Pixel coordinate grounding data:
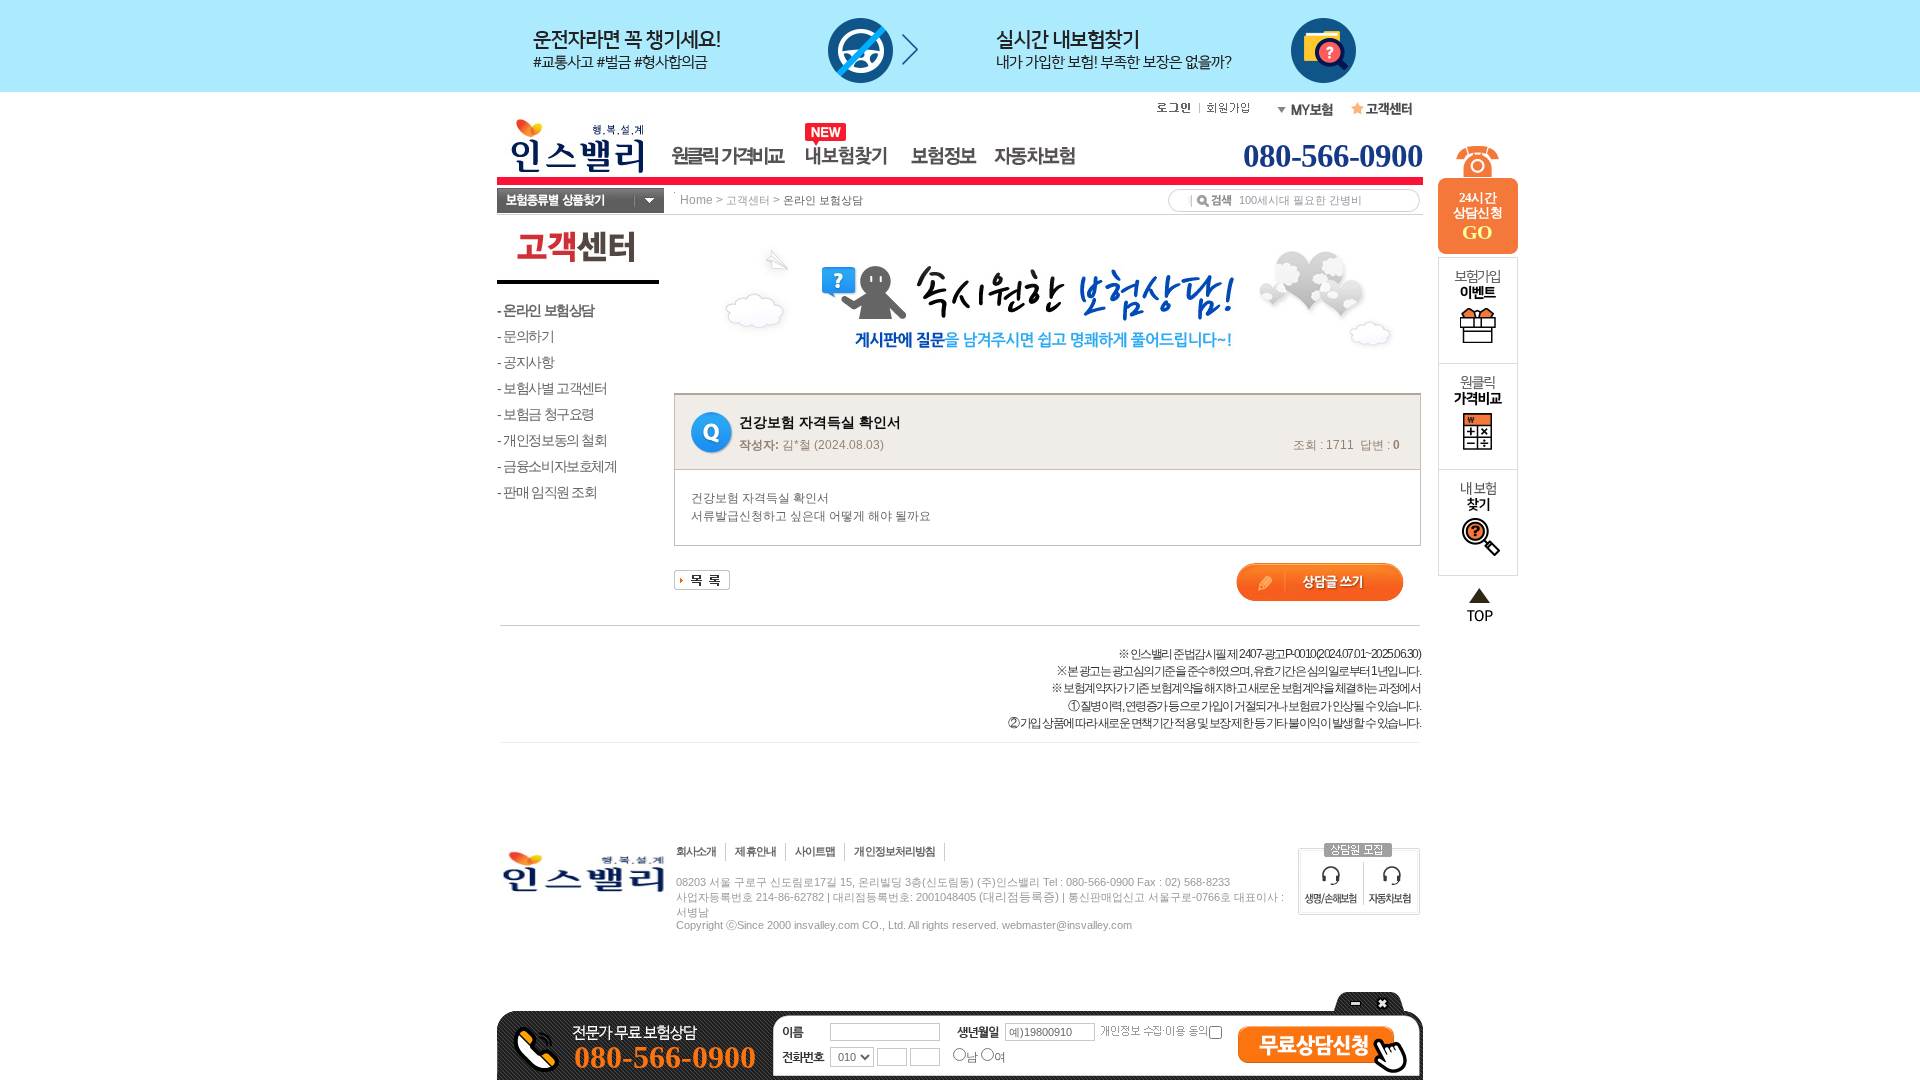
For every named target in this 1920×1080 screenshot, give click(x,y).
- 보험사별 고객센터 (552, 388)
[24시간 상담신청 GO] (1478, 250)
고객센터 (748, 200)
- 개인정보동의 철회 (552, 440)
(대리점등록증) (1019, 897)
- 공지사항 (525, 362)
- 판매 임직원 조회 (547, 492)
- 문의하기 (525, 336)
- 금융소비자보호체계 (557, 466)
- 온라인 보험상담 (545, 310)
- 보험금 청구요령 (545, 414)
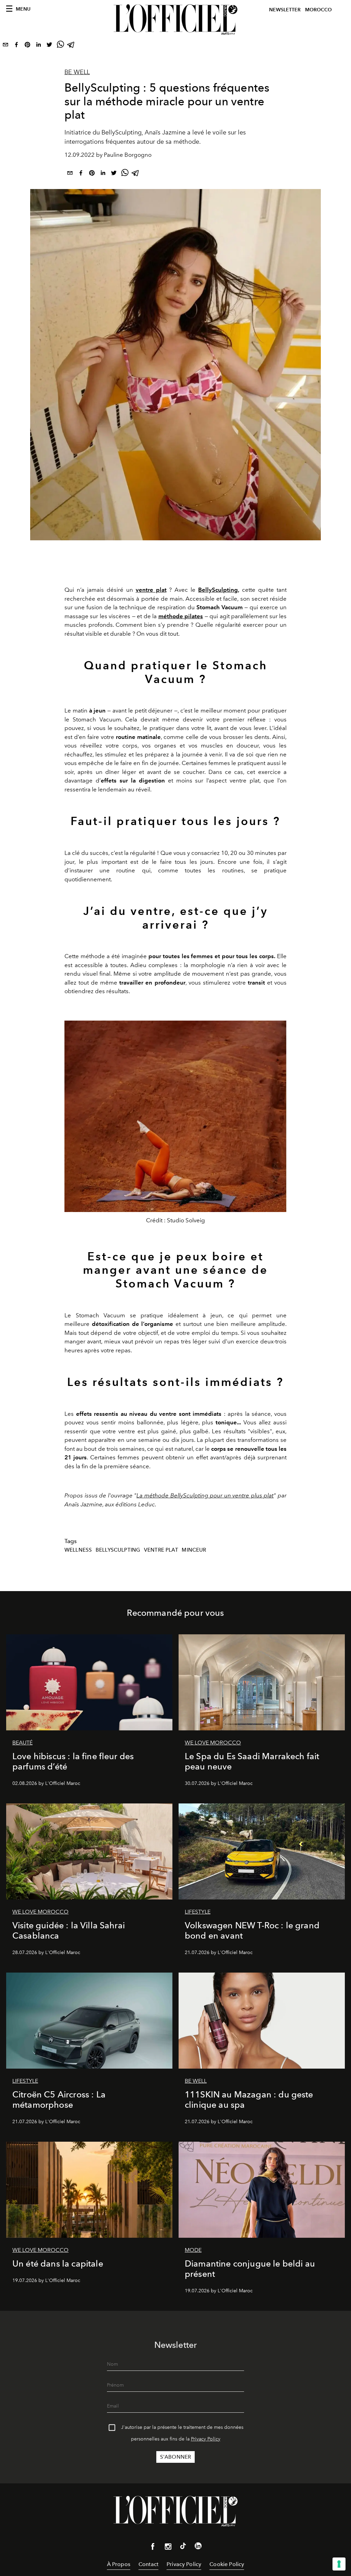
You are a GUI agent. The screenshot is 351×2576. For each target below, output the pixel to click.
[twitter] (49, 46)
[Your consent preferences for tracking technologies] (339, 2564)
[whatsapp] (60, 46)
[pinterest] (27, 46)
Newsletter (285, 10)
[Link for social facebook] (152, 2547)
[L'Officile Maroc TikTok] (183, 2547)
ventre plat (161, 1550)
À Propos (118, 2564)
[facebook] (16, 46)
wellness (78, 1550)
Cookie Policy (226, 2564)
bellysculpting (118, 1550)
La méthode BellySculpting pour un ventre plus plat (205, 1495)
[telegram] (71, 46)
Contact (148, 2564)
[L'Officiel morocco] (175, 19)
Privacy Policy (205, 2439)
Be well (77, 72)
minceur (194, 1550)
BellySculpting (218, 589)
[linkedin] (38, 46)
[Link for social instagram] (168, 2547)
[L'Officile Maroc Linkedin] (198, 2547)
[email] (5, 46)
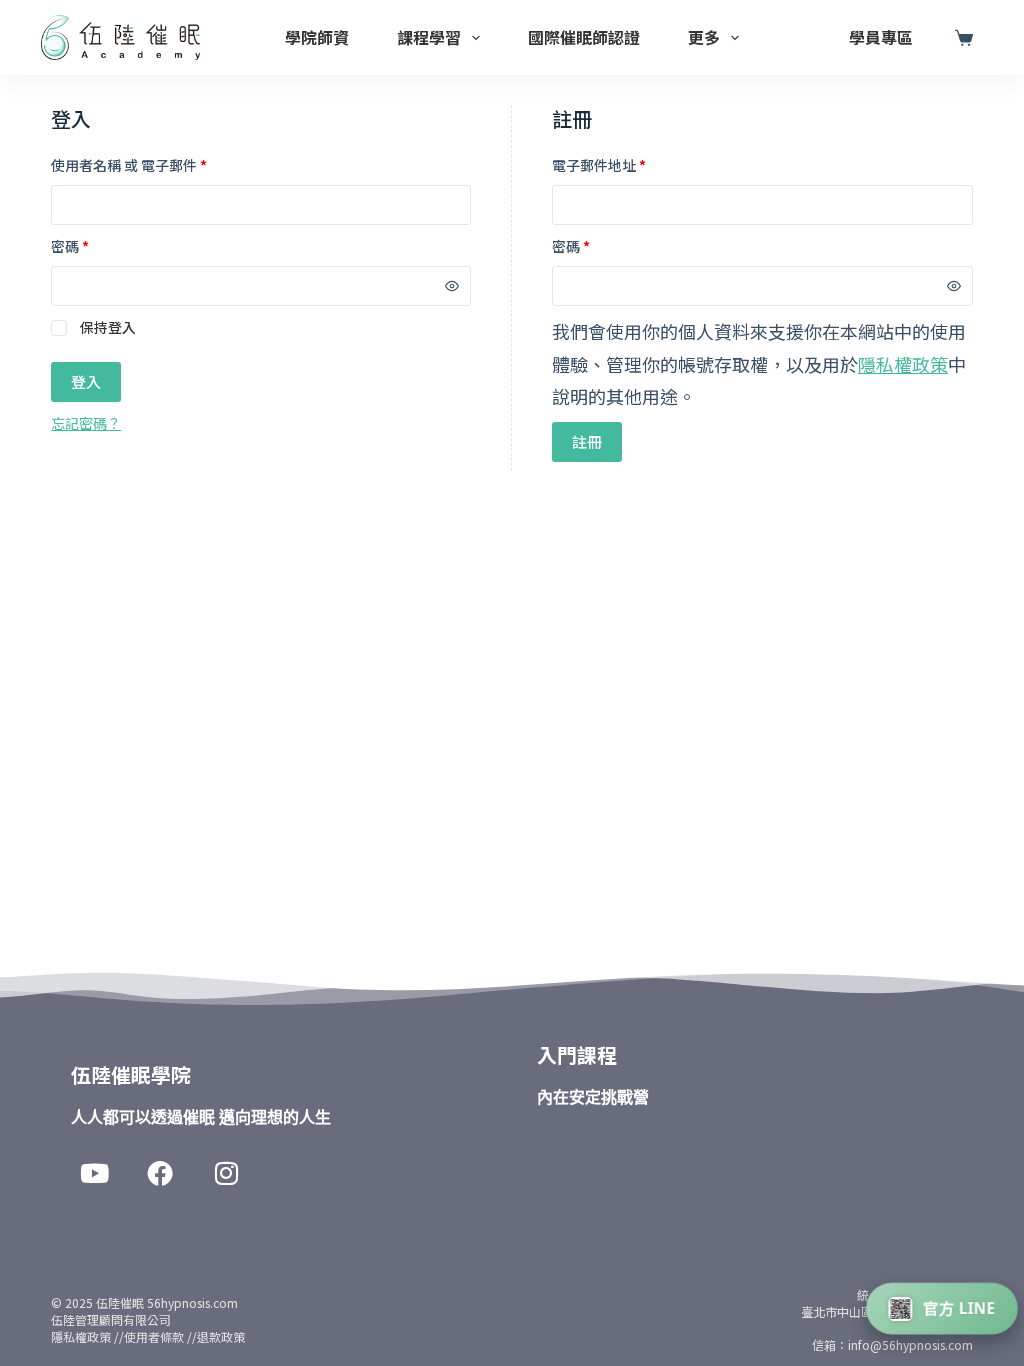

→ TO DO
Return the lines above from the one with "- 문의하기 (525, 336)" through the one with "ventre plat (161, 1550)", verbatim and nothing else. Omit every picture.

→ EXERCISE RESPONSE
- 문의하기 (525, 336)
- 금융소비자보호체계 (557, 466)
- 온라인 보험상담 (545, 310)
- 보험금 청구요령 (545, 414)
You are a GUI agent. The screenshot is 351×2576. For each target below, output the pixel to click.
[twitter] (49, 46)
[Your consent preferences for tracking technologies] (339, 2564)
[whatsapp] (60, 46)
[pinterest] (27, 46)
Newsletter (285, 10)
[Link for social facebook] (152, 2547)
[L'Officile Maroc TikTok] (183, 2547)
ventre plat (161, 1550)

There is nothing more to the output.